# [Brief]
Repeat every line of the records below, requests included, with each coordinate in the answers scaled by 1.7 and rounded to a whole number, halves rounding up. Leave the pictures out.

# [Material for this exercise]
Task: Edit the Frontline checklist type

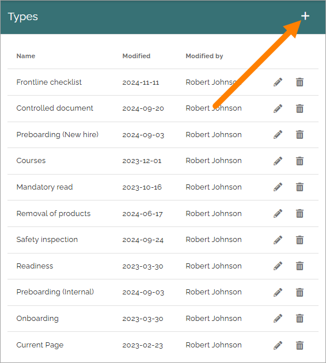Action: tap(278, 82)
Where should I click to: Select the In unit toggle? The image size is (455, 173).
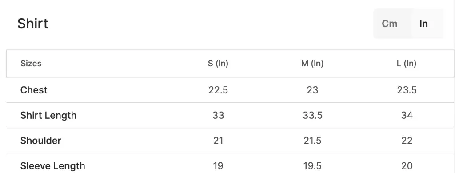pos(423,24)
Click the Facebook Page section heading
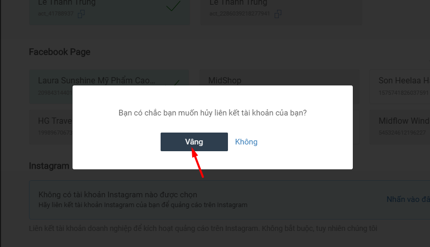 tap(60, 52)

# [Task response]
Task: Edit the Frontline checklist type

Action: tap(473, 139)
Where should I click to: Select the In unit toggle? The image size is (455, 173).
pos(719,41)
Click the Facebook Page section heading
 tap(102, 88)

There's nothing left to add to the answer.